_Work to complete:_ Word for word, restate the records that appear below.

_Records for this exercise:_
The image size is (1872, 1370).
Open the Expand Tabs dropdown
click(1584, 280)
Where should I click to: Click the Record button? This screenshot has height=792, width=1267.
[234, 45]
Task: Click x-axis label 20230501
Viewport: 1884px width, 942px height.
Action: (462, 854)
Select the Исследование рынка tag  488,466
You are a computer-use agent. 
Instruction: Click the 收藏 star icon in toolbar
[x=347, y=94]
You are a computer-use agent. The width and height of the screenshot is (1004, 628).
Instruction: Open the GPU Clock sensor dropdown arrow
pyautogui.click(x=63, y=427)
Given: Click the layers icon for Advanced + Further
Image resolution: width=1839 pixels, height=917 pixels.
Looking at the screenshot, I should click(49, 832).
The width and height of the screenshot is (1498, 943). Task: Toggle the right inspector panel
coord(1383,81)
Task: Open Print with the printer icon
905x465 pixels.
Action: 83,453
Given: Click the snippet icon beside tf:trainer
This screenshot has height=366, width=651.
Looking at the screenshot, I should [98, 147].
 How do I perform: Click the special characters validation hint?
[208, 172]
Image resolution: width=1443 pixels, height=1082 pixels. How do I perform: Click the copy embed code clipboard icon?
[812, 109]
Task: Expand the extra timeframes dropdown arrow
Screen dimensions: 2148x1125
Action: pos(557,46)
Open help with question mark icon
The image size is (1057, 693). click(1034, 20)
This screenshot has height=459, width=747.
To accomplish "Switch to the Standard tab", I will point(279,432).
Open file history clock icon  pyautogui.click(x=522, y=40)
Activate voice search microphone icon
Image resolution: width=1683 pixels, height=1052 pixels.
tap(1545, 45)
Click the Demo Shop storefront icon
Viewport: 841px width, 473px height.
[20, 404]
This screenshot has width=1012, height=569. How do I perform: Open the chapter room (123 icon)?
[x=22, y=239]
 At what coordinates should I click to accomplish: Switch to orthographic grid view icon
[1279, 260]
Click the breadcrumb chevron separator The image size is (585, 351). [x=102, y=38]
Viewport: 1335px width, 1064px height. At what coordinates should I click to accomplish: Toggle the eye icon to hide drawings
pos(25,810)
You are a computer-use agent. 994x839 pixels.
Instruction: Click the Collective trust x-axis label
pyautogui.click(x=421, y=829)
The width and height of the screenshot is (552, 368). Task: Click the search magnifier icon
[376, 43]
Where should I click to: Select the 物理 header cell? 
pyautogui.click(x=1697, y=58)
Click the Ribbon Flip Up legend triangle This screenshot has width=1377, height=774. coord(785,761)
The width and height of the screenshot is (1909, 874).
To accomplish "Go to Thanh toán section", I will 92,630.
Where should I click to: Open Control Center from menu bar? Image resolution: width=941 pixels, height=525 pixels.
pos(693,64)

_Task response:_
The image size is (1872, 1370).
Open the Expand Tabs dropdown
click(1584, 280)
Where should I click to: Click the Record button? This screenshot has height=792, width=1267.
[234, 45]
Task: Click x-axis label 20230501
Viewport: 1884px width, 942px height.
Action: (462, 854)
Select the Исследование рынка tag  488,466
You are a computer-use agent. 
Instruction: Click the 收藏 star icon in toolbar
[x=347, y=94]
You are a computer-use agent. The width and height of the screenshot is (1004, 628).
Instruction: Open the GPU Clock sensor dropdown arrow
pyautogui.click(x=63, y=427)
Given: Click the layers icon for Advanced + Further
Image resolution: width=1839 pixels, height=917 pixels.
Looking at the screenshot, I should click(49, 832).
The width and height of the screenshot is (1498, 943). Task: Toggle the right inspector panel
coord(1383,81)
Task: Open Print with the printer icon
905x465 pixels.
Action: 83,453
Given: Click the snippet icon beside tf:trainer
This screenshot has height=366, width=651.
Looking at the screenshot, I should [98, 147].
 How do I perform: Click the special characters validation hint?
[208, 172]
Image resolution: width=1443 pixels, height=1082 pixels. How do I perform: Click the copy embed code clipboard icon?
[812, 109]
Task: Expand the extra timeframes dropdown arrow
Screen dimensions: 2148x1125
Action: pos(557,46)
Open help with question mark icon
The image size is (1057, 693). click(1034, 20)
This screenshot has height=459, width=747.
To accomplish "Switch to the Standard tab", I will point(279,432).
Open file history clock icon  pyautogui.click(x=522, y=40)
Activate voice search microphone icon
Image resolution: width=1683 pixels, height=1052 pixels.
tap(1545, 45)
Click the Demo Shop storefront icon
Viewport: 841px width, 473px height.
[20, 404]
This screenshot has width=1012, height=569. How do I perform: Open the chapter room (123 icon)?
[x=22, y=239]
 At what coordinates should I click to accomplish: Switch to orthographic grid view icon
[1279, 260]
Click the breadcrumb chevron separator The image size is (585, 351). [x=102, y=38]
Viewport: 1335px width, 1064px height. At what coordinates should I click to accomplish: Toggle the eye icon to hide drawings
pos(25,810)
You are a computer-use agent. 994x839 pixels.
Instruction: Click the Collective trust x-axis label
pyautogui.click(x=421, y=829)
The width and height of the screenshot is (552, 368). Task: Click the search magnifier icon
[376, 43]
Where should I click to: Select the 物理 header cell? 
pyautogui.click(x=1697, y=58)
Click the Ribbon Flip Up legend triangle This screenshot has width=1377, height=774. coord(785,761)
The width and height of the screenshot is (1909, 874).
To accomplish "Go to Thanh toán section", I will 92,630.
Where should I click to: Open Control Center from menu bar? Image resolution: width=941 pixels, height=525 pixels.
pos(693,64)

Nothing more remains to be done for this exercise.